Nach derzeitigem Ermittlungsstand besteht gegen den Beschuldigten jedenfalls der dringende Tatverdacht des verbotenen Kraftfahrzeugrennens gemäß § 315d Abs. 1 Nr. 3 StGB in Tateinheit mit Fahren ohne Fahrerlaubnis gemäß § 21 Abs. 1 Nr. 1 StVG.
a)
Der Beschuldigte hat über seinen Verteidiger eingeräumt, am 13:06.2021 in der Zeit von 02:00 Uhr bis ca. 02:16 Uhr das gegenständliche Fahrzeug geführt zu haben. Er wurde zudem nach Halt von PHK K. angesprochen.

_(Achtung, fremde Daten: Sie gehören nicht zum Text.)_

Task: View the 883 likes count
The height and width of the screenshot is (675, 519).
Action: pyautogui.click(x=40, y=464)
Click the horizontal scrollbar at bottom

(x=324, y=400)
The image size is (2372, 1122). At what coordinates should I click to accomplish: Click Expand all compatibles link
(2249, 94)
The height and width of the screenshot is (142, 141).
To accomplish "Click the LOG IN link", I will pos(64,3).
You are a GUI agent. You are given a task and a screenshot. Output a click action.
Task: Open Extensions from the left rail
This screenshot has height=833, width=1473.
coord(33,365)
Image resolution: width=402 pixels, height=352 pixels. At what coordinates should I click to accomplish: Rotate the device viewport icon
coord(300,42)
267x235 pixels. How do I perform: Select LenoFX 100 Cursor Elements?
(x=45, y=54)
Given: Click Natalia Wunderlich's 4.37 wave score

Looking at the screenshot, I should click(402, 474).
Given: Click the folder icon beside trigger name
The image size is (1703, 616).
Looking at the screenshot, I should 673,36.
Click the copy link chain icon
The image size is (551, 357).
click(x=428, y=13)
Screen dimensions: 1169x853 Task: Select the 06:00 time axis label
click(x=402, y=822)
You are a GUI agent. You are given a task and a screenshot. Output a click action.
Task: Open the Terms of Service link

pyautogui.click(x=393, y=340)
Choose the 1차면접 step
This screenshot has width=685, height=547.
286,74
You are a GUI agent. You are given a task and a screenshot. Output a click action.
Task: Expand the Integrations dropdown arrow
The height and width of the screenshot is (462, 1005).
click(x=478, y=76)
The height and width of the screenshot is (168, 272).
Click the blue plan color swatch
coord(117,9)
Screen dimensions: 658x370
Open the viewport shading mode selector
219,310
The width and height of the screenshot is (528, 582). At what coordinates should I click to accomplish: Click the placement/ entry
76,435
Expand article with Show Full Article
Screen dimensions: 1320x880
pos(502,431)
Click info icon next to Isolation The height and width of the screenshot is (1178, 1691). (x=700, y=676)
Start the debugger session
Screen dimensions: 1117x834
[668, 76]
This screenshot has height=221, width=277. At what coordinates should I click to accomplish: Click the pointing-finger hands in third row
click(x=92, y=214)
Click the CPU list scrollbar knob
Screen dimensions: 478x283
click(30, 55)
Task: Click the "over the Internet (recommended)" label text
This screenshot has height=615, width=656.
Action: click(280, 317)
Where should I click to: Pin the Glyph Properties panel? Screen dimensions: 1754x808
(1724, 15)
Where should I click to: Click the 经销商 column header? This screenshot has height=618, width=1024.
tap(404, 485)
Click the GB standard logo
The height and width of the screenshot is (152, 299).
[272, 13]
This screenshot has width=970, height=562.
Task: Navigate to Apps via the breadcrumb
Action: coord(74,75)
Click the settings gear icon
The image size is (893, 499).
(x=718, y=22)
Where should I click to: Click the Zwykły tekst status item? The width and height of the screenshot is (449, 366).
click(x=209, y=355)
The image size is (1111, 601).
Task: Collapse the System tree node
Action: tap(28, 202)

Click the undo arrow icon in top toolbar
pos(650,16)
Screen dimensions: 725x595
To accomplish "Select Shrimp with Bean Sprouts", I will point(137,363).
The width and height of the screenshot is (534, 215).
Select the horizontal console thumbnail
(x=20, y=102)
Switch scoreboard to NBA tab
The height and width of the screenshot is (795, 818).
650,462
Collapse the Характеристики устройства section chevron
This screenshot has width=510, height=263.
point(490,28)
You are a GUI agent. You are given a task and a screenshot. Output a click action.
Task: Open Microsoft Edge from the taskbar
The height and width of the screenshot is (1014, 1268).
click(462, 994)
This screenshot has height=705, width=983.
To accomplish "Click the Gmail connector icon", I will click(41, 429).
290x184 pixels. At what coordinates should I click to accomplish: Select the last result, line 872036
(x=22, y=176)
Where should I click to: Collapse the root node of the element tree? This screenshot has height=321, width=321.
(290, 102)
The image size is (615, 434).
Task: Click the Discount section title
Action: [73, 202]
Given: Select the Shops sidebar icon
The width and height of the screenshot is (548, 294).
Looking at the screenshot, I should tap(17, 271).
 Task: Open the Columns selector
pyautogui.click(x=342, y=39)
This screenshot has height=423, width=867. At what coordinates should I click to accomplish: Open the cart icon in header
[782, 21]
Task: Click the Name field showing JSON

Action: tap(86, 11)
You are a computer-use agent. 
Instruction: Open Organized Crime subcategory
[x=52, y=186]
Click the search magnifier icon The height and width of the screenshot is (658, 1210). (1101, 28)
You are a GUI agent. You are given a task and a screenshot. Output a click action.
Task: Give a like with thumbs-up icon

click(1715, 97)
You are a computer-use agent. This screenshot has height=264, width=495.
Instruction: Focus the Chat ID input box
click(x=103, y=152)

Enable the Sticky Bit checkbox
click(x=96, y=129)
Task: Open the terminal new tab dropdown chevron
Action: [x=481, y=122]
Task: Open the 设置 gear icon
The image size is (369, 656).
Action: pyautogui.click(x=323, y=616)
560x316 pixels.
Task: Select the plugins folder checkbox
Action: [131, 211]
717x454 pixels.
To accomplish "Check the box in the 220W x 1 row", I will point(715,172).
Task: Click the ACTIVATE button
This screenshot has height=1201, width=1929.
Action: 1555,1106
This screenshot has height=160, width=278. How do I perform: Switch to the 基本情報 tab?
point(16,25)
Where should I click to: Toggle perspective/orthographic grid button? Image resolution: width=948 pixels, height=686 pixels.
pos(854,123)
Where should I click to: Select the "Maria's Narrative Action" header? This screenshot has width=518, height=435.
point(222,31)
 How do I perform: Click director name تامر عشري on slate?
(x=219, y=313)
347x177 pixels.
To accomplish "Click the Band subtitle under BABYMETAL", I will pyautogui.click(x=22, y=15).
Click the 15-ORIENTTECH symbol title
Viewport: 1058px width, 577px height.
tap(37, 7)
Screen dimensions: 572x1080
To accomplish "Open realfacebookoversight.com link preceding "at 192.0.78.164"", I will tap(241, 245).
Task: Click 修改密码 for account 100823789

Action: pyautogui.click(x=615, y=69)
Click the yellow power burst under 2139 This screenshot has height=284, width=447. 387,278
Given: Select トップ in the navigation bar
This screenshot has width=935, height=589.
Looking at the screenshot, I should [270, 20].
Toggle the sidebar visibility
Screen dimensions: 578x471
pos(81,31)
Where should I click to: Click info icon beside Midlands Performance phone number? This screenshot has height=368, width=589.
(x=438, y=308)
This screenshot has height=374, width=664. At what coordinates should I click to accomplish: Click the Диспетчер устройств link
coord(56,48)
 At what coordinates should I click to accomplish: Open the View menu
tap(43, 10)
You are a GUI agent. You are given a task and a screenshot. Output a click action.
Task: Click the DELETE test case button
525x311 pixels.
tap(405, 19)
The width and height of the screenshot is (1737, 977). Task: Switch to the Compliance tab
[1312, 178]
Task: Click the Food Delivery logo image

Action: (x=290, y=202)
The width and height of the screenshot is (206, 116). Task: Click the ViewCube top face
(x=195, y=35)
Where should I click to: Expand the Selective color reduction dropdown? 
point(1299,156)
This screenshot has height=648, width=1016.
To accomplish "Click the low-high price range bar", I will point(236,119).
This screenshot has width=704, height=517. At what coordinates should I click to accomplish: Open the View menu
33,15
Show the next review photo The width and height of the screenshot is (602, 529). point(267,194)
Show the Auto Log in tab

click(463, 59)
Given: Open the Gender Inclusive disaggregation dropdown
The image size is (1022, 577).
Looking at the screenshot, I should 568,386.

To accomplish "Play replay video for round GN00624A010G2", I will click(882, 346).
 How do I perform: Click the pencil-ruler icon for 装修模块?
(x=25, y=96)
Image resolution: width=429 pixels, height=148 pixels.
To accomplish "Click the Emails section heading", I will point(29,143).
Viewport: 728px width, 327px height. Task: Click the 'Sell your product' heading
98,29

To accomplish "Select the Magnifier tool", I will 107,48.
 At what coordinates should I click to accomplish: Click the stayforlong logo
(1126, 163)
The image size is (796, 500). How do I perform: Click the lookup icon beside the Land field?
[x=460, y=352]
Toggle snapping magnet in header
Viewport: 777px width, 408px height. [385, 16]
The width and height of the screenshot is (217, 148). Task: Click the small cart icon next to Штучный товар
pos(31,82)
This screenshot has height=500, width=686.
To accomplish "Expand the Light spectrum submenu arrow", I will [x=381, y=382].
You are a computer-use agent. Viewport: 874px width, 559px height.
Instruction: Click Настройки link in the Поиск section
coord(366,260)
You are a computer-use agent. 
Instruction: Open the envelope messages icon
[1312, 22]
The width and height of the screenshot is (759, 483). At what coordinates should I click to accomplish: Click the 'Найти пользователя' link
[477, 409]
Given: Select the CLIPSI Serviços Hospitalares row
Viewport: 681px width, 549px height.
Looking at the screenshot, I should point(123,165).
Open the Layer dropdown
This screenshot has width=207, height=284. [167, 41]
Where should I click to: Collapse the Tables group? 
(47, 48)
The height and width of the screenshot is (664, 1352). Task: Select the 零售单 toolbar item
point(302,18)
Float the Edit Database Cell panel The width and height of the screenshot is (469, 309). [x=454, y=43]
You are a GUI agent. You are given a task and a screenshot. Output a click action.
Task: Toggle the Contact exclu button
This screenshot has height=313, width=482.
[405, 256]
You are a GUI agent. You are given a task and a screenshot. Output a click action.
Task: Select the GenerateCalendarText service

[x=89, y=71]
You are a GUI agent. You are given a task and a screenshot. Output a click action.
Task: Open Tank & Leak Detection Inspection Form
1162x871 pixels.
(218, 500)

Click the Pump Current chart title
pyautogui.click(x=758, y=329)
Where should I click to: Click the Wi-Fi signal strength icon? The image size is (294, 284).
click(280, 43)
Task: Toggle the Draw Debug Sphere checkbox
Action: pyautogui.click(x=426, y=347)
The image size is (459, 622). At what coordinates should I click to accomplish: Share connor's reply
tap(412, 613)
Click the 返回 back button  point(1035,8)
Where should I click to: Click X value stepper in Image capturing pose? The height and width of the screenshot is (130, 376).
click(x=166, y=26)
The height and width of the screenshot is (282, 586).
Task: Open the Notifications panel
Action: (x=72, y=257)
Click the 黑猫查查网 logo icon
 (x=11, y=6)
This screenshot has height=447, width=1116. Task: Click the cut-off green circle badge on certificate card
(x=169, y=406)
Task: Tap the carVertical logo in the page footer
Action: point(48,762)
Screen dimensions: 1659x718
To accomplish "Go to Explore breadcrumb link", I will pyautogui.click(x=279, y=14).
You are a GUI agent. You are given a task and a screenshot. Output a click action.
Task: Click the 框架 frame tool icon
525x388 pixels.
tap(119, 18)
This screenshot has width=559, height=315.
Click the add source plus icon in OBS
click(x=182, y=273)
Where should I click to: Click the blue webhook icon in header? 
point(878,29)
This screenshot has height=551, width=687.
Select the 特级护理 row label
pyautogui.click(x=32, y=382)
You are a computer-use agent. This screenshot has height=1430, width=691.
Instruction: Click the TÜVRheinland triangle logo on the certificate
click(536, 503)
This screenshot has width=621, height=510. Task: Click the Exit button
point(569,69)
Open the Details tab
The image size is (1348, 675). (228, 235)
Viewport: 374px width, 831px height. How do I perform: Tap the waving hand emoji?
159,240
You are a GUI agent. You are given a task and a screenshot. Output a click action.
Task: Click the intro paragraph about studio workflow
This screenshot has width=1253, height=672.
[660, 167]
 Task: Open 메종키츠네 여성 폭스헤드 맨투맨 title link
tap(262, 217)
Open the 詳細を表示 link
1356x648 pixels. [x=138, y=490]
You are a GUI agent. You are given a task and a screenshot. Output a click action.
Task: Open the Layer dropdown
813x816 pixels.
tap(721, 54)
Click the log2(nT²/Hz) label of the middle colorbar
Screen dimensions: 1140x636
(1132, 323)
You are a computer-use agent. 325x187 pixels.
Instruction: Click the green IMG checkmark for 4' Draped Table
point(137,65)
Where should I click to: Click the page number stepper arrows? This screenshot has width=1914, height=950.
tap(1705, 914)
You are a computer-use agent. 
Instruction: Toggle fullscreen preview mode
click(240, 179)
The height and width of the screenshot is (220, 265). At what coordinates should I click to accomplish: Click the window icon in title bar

Ausweislich des Auszugs aus dem Fahreignungsregister vom 06.08.2021 wurde dem Beschuldigten am 23.11.2010 erstmalig die Fahrerlaubnis gemäß § 3 StVG aufgrund mangelnder Eignung wegen der Neigung zu einer Rauschgiftsucht durch gelegentlichen Cannabiskonsum, wobei keine Trennung zwischen Konsum und Fahren erfolgte, entzogen. Am 04.05.2015 wurde dem Beschuldigten gemäß § 20 Abs. 1 FeV eine neue Fahrerlaubnis erteilt. Auf die neu erteilte Fahrerlaubnis verzichtete der Beschuldigte am 07.01.2020. Seitdem ist er nicht mehr im Besitz einer Fahrerlaubnis.
b)
Die Strafvorschrift des § 315d Abs. 1 Nr. 3 StGB setzt in objektiver Hinsicht ein Sich-Fortbewegen mit nicht angepasster Geschwindigkeit voraus, das sich nach den konkreten Umständen des Einzelfalls als grob verkehrswidrig und rücksichtslos darstellt. Die grobe Verkehrswidrigkeit des Fahrens mit nicht angepasster Geschwindigkeit kann sich allein aus der besonderen Massivität des Geschwindigkeitsverstoßes oder aus begleitenden anderweitigen Verkehrsverstößen ergeben, die in einem inneren Zusammenhang mit der nicht angepassten Geschwindigkeit stehen. Die Tathandlung muss ferner im Sinne einer überschießenden Innentendenz von der Absicht des Täters getragen sein, nach seinen Vorstellungen auf einer nicht ganz unerheblichen Wegstrecke die unter den konkreten situativen Gegebenheiten maximal mögliche Geschwindigkeit zu erreichen. Diese Absicht braucht nicht Endziel oder Hauptbeweggrund des Handelns zu sein. Es reicht vielmehr aus, dass der Täter das Erreichen der situativen Grenzgeschwindigkeit als aus seiner Sicht notwendiges Zwischenziel anstrebt, um ein weiteres Handlungsziel zu erreichen (vgl. BGH Beschl. v. 29.4.2021 – 4 StR 165/20, BeckRS 2021, 11911 Rn. 8).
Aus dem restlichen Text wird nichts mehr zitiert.